Suzanne Anton, NPA: We have a lot of people coming to Vancouver — where are we going to put them? We need to figure that out. At the same time, we have to preserve our heritage. Also — the Kerrisdale community centre is ready for renewal. How about an arts centre there? Plus she defended the McRae House decision
Steve Wansleeben, Independent: The vacancy rate is near zero. You need to raise licence fees for landlords. Also, for elections, the voting age should be lowered to 16.
David Cadman, COPE: I rented near here once at 14th and Cypress. I’m disappointed at what the NPA council did to Southeast False Creek, because our individual neighbourhoods need to look like our city as a whole. The NPA’s taxes have gone through the roof. We are the only party that doesn’t take money from developers. (Applause for that.)

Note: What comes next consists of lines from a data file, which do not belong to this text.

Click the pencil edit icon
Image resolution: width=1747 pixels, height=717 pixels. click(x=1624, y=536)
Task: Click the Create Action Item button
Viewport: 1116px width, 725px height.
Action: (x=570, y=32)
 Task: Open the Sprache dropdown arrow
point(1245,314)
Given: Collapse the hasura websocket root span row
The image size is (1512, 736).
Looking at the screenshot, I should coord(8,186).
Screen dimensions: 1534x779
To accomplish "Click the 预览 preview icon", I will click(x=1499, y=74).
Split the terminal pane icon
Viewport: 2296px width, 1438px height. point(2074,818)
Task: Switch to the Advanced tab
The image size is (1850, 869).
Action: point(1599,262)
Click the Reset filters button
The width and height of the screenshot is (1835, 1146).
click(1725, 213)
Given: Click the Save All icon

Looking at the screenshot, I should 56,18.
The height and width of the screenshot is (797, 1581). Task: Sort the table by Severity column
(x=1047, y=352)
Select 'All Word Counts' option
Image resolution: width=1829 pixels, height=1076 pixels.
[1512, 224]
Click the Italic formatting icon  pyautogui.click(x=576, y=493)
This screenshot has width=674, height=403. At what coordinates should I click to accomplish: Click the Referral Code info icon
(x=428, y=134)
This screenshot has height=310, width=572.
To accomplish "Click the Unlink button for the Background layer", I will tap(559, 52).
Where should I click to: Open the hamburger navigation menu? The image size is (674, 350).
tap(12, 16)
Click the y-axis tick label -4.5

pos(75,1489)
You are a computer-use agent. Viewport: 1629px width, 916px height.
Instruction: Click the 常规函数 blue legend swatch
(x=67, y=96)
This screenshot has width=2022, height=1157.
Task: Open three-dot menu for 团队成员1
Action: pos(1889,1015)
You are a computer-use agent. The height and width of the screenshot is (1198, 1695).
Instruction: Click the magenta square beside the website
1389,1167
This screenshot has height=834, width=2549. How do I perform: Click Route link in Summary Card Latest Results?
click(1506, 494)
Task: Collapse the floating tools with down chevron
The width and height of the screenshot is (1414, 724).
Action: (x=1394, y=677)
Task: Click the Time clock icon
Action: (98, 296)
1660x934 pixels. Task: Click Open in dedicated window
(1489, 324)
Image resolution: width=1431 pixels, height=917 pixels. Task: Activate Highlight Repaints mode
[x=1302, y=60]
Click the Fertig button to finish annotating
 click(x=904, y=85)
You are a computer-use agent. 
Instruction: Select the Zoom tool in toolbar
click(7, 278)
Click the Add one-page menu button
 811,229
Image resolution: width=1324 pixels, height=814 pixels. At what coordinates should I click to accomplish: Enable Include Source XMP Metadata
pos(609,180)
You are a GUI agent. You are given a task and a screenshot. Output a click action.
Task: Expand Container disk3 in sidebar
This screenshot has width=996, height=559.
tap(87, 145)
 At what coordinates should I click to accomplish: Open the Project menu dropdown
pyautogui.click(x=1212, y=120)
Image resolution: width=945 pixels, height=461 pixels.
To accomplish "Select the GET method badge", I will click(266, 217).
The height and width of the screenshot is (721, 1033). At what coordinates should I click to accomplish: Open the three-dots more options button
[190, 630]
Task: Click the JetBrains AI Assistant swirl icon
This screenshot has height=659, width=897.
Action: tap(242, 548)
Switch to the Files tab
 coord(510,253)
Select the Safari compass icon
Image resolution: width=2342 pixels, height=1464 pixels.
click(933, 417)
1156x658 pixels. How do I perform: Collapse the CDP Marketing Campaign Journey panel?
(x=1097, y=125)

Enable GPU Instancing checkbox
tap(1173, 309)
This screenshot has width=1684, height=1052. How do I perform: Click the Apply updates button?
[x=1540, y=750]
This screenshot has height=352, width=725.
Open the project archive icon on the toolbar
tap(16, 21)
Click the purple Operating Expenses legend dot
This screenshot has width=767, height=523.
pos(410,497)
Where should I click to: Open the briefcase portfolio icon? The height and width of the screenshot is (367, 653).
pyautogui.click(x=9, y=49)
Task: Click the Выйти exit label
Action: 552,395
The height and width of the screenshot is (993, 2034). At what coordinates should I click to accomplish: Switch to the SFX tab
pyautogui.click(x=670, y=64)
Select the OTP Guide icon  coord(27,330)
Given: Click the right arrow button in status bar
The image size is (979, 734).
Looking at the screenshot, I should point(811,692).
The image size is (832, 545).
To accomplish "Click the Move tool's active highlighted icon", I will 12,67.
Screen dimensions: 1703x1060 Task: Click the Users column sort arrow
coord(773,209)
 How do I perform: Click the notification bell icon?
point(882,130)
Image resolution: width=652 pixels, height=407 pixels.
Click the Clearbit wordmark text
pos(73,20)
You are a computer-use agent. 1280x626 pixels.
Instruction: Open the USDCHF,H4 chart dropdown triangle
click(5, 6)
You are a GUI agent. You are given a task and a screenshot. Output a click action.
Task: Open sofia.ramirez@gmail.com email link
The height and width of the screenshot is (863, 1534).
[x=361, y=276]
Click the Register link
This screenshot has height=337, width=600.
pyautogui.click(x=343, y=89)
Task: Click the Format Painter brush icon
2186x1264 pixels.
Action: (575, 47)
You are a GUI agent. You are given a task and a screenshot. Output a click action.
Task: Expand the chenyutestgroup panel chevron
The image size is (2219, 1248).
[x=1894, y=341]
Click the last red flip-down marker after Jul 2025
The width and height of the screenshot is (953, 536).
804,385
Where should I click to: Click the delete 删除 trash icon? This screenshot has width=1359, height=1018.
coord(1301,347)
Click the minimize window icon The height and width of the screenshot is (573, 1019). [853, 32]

Ellen Woodsworth, COPE: I’m worried this beautiful city is falling into crisis. People feel like the city no longer listens. After I lost in 2005, I realized i needed to really listen o the community and stand up against the disintegration.
Heather Deal, Vision: Southeast False Creek could have worked if people had been allowed to come together and provide creative solutions. Project Civil City was misguided. The NPA keeps turning down good ideas, like having a mental-health advocate.
Geoff Meggs, Vision: One of the projects that will transform this city is Woodward’s and we haven’t seen that kind of creativty repeated. Homelessness is a moral issue and it’s hard to believe the city couldn’t come up with something so that thousands of people aren’t sleeping on the street. On affordable housing, if you work in this city, you should be able to live in it.
George Chow, Vision: There need to be limits on campaign donations and spending to make sure no one group has undue influence. We need more patrol officers on our streets. I support historical neighbourhoods like Shaughnessy. Yes, we have to make hard decisions, but we have to make wise decisions.
And on those wise words, I left for the night.
Another debate tonight about arts, 7 p.m. at the Arts Club.